Stomach cancer is nearly fatal and only a fifth of people diagnosed with the particular cancer survive the disease for five or more years. In United Kingdom (UK), stomach cancer is the 16th most common cancer which affected nearly 7,100 people in the year 2013. Stomach cancer is more common in men than women.

The researchers till now had established the risk factor of stomach cancer as consumption of too much salt and smoking. Although alcohol consumption is also sometimes cited as a risk factor but there has not been sufficient evidence associating it with stomach cancer. However, the recent analysis by the cancer research fund could cause a change in perception.

The analysis was conducted by the researchers from Imperial College London and then it was later reviewed by an established panel of leading international scientists. In order to reach the findings, the researchers looked at the results of around 89 different studies conducted worldwide which included around 77,000 cases of people having stomach cancer.

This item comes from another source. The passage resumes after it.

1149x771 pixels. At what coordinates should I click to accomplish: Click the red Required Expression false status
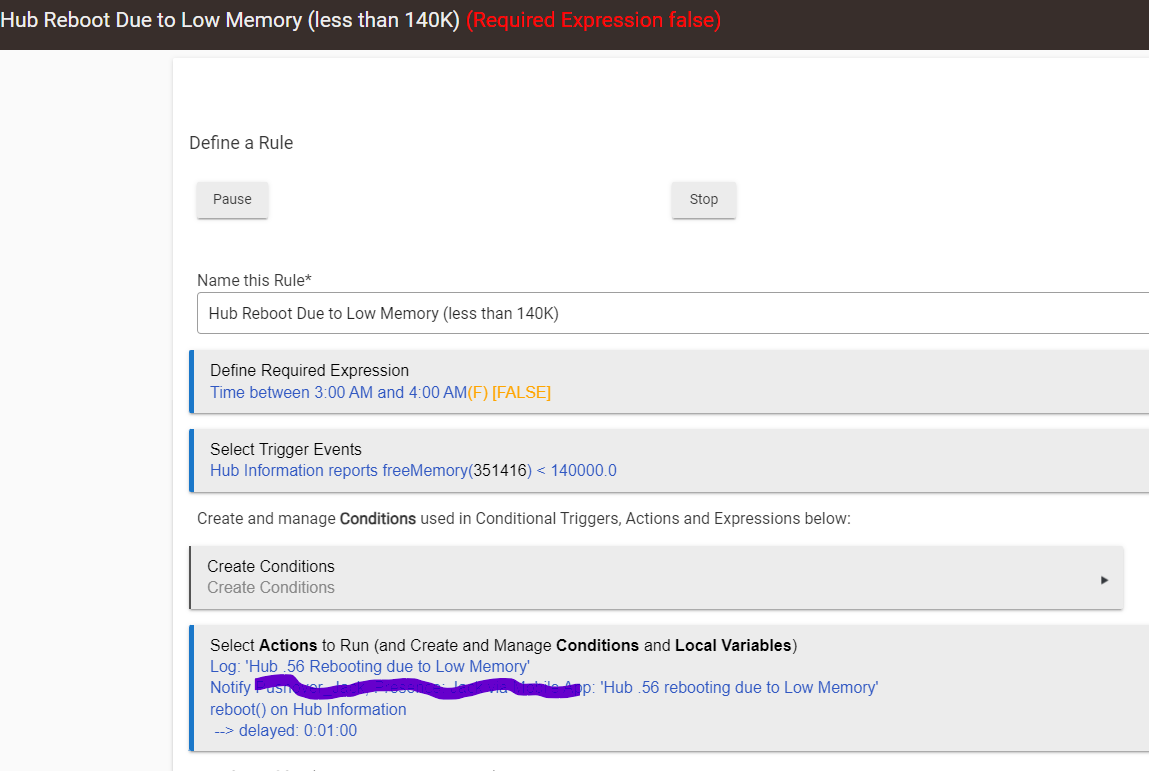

The researchers during the evaluation found out that around 3 or more alcoholic drinks ever day could increase the risk of getting stomach cancer. The researchers also found out that consumption of processed or preserved food with high-salt content could also increase stomach cancer risks. The preserved food products included pickled vegetables, salted and fried fish.

Commenting on the findings of the report, chair of the Alcohol Health Alliance, Professor Sir Ian Gilmore said “We were aware that alcohol causes 7 types of cancer, and worryingly, this report now demonstrates a link with an eighth – stomach cancer.The link between alcohol and cancer is one of the reasons the chief medical officers (CMOs) in the UK revised their alcohol consumption guideline at the beginning of the year.”

The researchers also noted that being overweight or obese could also increase the risk of stomach cardia cancer.